Just because your old socks, stained shirts and frayed towels are no longer fit for the closet, it doesn't mean they belong in the trash.

The latest audit of Halifax's Otter Lake landfill shows that textiles make up eight per cent of the materials in the dump.

"There's definitely room for improvement," Matt Keliher, the city's manager of solid waste, told CBC's Information Morning.

Curbside pickup a possibility

Not only is recycling textiles the environmentally friendly thing to do, Keliher said, it would also save taxpayers money.

It's almost three times more expensive to put something in the landfill than it is to recycle it, he said.

Keliher said he's keeping an eye on Colchester County — which started picking up textiles at the curb for recycling in May 2016 — to see how well that program is working.

Halifax's recycling plant is at capacity, he said, but plans are in the works for an expansion to allow for more recycling — possibly textile recycling — within the next two years.
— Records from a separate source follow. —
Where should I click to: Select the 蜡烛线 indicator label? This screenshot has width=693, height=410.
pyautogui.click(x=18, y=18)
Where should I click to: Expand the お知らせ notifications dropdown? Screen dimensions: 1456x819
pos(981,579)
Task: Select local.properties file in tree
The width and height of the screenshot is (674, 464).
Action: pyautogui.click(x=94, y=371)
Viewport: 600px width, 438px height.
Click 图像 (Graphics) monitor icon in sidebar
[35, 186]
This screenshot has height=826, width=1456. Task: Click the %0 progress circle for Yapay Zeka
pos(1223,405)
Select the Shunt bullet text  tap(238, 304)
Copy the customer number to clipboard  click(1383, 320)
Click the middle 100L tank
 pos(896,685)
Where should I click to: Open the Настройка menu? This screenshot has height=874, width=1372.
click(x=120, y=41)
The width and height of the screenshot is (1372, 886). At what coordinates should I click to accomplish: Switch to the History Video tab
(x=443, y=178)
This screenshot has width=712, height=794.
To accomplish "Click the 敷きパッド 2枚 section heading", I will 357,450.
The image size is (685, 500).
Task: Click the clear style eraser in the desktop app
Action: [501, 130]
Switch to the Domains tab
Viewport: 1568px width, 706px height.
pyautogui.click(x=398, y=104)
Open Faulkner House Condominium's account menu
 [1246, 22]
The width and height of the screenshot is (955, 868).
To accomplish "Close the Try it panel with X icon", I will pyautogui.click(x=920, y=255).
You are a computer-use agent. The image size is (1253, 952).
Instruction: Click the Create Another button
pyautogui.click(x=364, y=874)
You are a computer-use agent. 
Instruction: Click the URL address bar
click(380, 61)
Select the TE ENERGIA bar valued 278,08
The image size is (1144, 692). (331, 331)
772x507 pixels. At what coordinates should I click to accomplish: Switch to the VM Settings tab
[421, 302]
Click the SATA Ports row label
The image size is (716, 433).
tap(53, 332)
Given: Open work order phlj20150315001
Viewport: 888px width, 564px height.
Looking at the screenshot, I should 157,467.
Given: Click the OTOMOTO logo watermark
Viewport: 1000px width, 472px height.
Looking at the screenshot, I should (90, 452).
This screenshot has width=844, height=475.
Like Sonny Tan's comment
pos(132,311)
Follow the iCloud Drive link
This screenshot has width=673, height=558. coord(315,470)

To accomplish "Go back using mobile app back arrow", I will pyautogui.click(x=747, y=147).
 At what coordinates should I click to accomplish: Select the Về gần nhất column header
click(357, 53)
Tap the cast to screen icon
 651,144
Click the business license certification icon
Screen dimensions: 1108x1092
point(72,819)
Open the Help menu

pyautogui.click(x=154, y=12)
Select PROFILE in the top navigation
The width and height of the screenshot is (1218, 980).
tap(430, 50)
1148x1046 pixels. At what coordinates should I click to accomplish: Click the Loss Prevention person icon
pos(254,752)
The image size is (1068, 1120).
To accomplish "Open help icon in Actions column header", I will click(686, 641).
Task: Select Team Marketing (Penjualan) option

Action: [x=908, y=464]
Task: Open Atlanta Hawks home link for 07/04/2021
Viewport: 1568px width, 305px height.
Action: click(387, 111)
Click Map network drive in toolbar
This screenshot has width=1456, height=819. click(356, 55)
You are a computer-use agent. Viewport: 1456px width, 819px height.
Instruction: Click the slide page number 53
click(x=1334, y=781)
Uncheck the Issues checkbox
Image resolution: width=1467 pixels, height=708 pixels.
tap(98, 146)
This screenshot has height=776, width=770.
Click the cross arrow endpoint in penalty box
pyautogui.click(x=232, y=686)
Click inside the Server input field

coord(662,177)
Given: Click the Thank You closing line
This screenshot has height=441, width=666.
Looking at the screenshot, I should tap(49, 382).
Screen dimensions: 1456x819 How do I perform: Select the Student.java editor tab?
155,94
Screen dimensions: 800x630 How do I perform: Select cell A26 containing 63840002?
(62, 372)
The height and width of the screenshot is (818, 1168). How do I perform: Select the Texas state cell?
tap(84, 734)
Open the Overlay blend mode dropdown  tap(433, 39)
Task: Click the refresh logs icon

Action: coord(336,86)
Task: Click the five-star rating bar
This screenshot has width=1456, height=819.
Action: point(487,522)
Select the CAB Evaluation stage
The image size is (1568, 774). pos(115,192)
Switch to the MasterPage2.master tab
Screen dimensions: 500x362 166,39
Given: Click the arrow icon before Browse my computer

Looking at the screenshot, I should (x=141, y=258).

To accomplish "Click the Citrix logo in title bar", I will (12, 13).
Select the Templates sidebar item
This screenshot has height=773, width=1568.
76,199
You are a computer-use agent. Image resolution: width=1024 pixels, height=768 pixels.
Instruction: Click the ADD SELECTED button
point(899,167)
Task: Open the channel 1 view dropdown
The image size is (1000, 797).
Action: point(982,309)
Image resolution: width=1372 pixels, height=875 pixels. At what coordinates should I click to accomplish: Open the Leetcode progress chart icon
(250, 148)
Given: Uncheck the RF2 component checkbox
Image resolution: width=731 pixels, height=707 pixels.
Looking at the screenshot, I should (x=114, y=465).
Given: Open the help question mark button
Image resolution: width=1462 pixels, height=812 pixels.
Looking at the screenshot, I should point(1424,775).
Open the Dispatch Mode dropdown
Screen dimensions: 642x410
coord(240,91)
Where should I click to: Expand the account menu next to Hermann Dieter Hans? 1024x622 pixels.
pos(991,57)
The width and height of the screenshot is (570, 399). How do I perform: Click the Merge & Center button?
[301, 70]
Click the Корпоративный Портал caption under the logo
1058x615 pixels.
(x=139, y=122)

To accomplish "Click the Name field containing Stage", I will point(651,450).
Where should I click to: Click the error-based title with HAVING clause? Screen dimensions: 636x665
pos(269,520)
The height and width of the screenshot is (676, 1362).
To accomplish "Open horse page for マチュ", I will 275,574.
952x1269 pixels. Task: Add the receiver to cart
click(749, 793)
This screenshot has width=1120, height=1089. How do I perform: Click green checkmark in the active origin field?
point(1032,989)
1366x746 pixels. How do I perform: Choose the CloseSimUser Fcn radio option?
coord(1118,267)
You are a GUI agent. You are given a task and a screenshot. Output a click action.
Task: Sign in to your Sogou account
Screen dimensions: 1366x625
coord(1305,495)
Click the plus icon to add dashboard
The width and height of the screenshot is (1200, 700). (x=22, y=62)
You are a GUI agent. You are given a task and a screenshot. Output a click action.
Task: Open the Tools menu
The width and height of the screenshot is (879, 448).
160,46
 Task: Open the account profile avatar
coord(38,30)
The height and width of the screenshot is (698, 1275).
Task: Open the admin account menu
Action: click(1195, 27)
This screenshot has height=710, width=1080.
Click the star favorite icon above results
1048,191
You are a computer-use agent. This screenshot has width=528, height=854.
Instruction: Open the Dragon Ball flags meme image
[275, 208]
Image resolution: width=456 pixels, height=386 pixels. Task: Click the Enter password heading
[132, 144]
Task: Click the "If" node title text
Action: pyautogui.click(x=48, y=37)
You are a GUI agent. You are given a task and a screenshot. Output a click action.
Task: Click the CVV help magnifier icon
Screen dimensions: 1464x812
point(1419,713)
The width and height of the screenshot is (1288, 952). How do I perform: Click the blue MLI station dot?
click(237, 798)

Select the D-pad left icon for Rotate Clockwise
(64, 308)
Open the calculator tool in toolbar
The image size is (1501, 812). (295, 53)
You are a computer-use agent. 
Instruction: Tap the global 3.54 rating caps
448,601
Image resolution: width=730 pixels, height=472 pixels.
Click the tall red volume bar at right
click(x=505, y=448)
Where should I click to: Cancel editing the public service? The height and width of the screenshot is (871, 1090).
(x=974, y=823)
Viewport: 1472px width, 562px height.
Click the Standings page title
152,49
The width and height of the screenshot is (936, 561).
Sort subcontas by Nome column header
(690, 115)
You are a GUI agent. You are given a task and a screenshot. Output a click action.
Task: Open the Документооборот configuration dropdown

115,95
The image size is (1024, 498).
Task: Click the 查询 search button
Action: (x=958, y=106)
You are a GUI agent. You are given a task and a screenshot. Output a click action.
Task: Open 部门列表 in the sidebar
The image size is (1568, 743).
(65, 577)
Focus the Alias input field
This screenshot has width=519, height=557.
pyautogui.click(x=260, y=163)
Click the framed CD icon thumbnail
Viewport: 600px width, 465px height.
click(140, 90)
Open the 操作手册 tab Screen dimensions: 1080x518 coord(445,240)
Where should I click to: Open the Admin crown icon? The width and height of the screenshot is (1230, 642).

In the meantime, Keliher said members of the Association for Textile Recycling in Nova Scotia (AFTER) handles the recycling of items placed in donation bins around the municipality.

What happens when you put a holey sock into a donation bin?

Reg Chitty, manager of the Value Village thrift store in Bayers Lake business park in Halifax, said his company pays charities for all textiles they bring to the store for processing, even if the clothes are damaged and could never be worn.

Only 25 per cent of the donated materials ever make it to the sales floor, he said. The rest is sent away to be resold or recycled.

"Your sock with a hole in it," said Chitty, "might become insulation for a car door, or it might become a piece of matting, or it might become underlay."

Many items sent overseas

Items of clothing that are only slightly damaged, or not appropriate for resale at Value Village, are baled and sent overseas to be sold in countries as far away as Ghana, India or Bolivia.

Those items would likely be "sold in an open-air market over there by people who want to be entrepreneurs," Chitty said.

"It gives them an opportunity to raise money for their family because there's somebody, somewhere, that may want to buy that," he said.

Not corny to care

Value Village is a for-profit thrift store, Chitty said, so he needs donated materials in order to have products to sell, but he said he has other reasons for wanting to encourage people not to throw their textiles in the trash.

"I have four kids and 12 grandkids and I want a world that they can live in and not have to worry about global warming," Chitty said.

"I know that sounds corny ... but I really care about the environment."